● DATA SECTION:

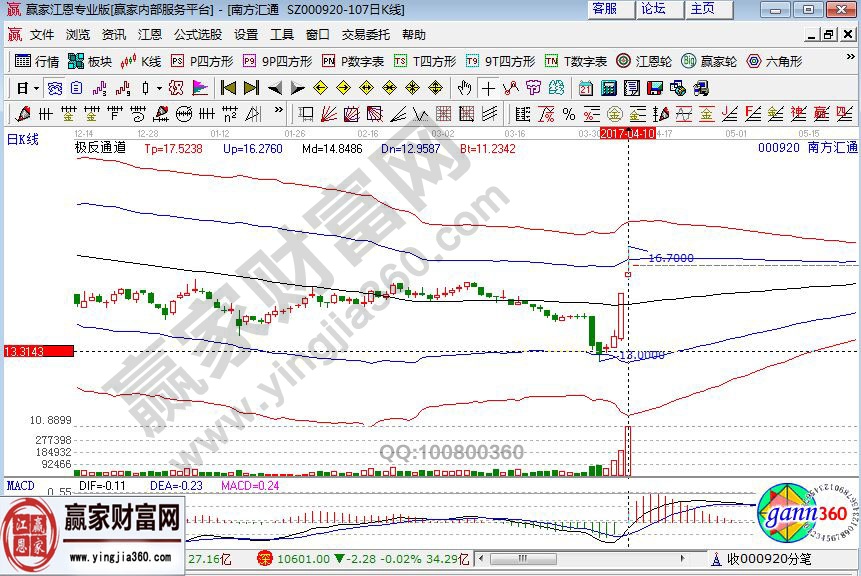Click the 客服 button in title bar
861x576 pixels.
coord(605,9)
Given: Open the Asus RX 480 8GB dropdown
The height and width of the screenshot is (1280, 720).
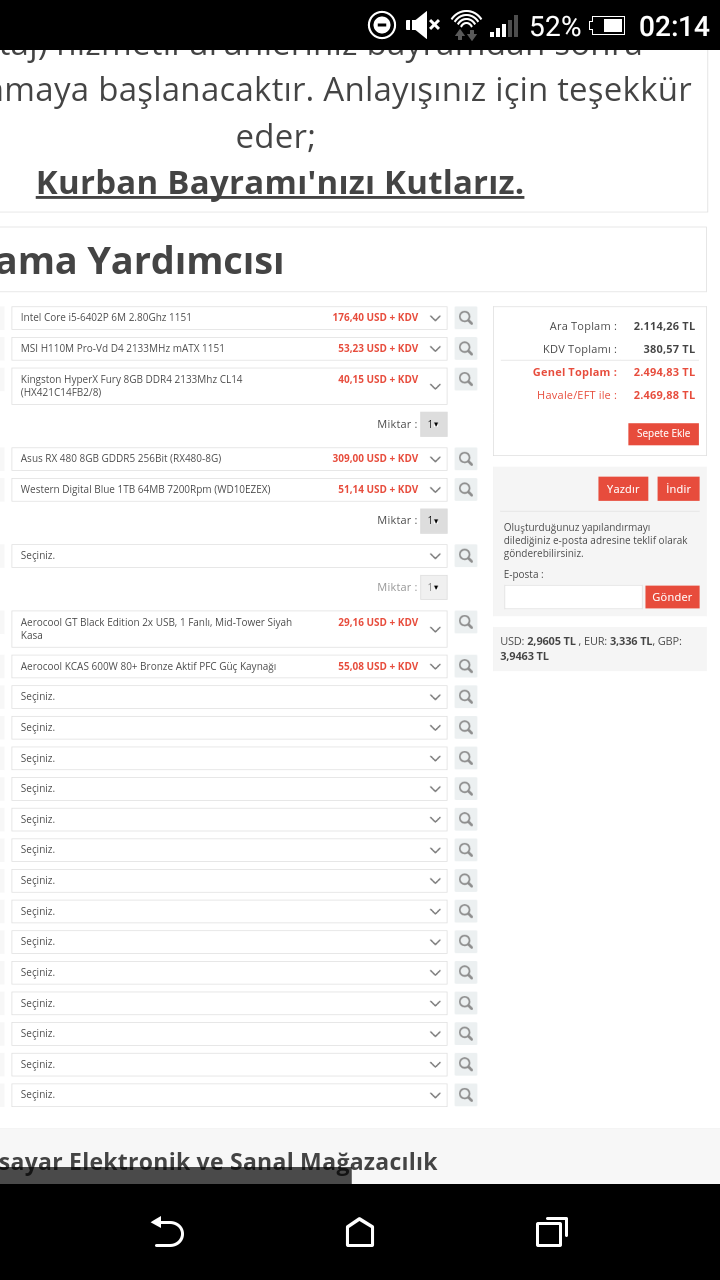Looking at the screenshot, I should (x=435, y=459).
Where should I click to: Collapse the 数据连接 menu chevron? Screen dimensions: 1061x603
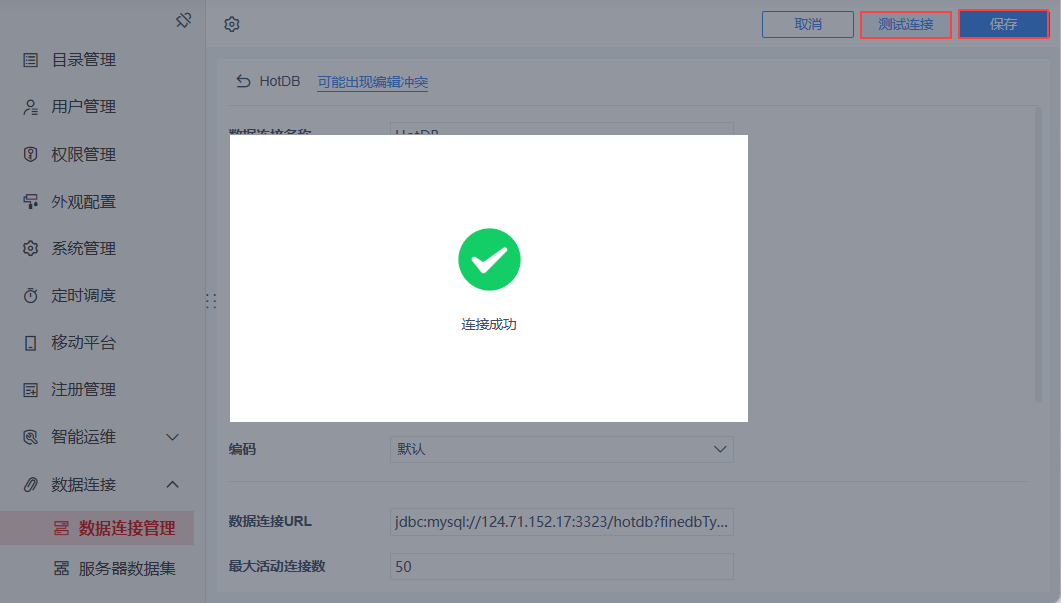[x=173, y=485]
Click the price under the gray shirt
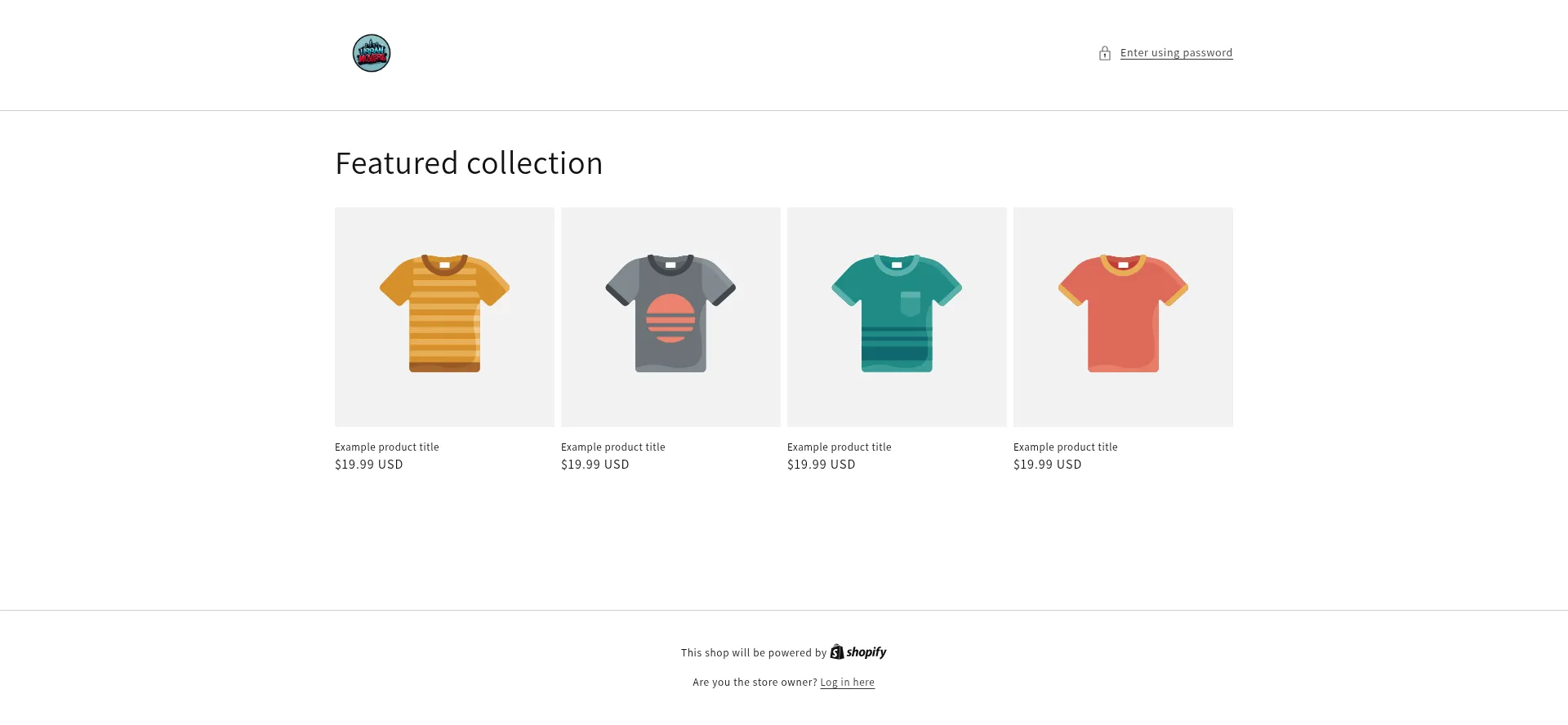This screenshot has height=725, width=1568. pos(595,465)
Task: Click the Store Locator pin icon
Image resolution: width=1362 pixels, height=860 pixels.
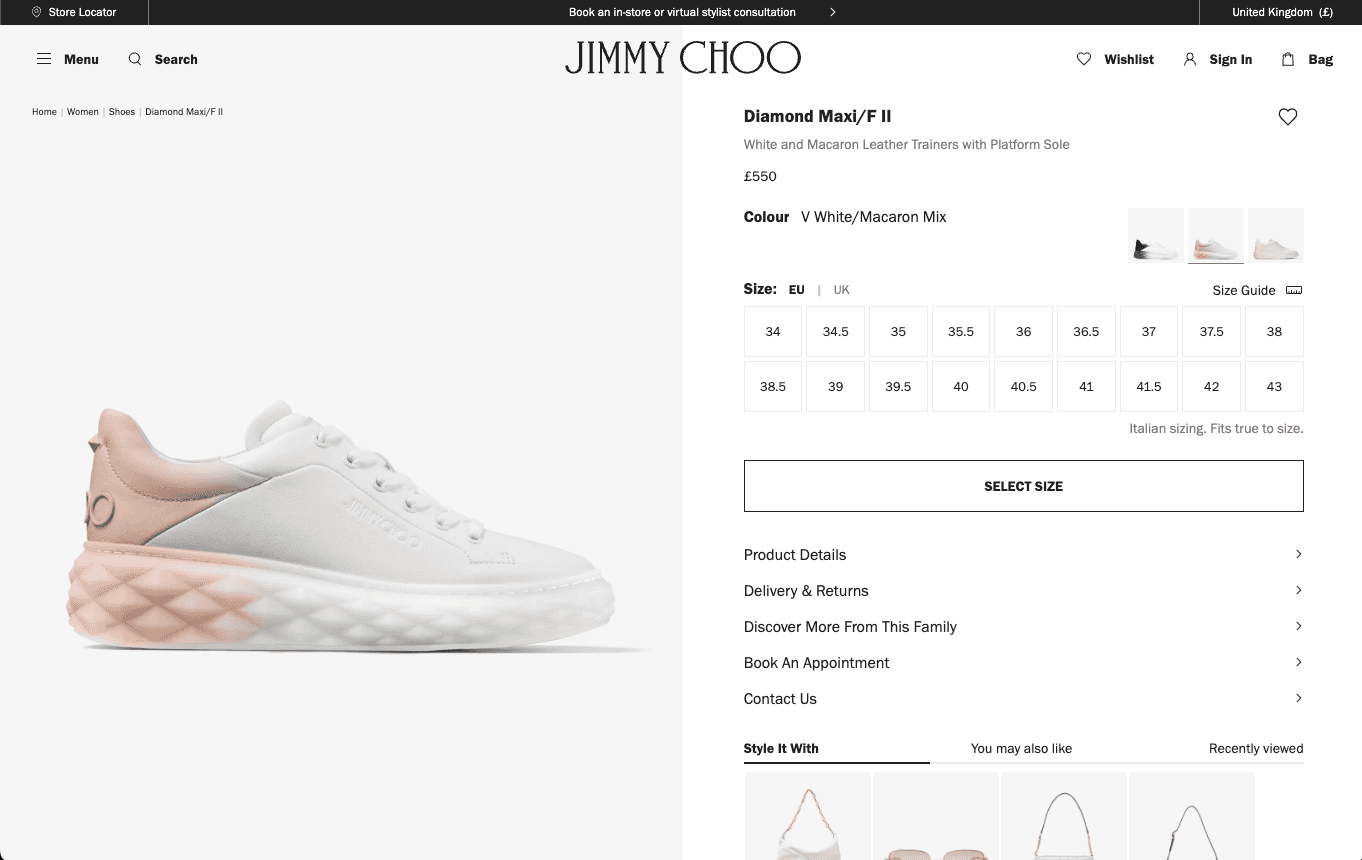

● WHAT YOU HAVE TO DO: Only the lines from the line that contains "Task: Click the Store Locator pin icon" through the end of the entries are to be written out, exactly and without pictures, both ends included.

● EXERCISE ANSWER:
Task: Click the Store Locator pin icon
Image resolution: width=1362 pixels, height=860 pixels.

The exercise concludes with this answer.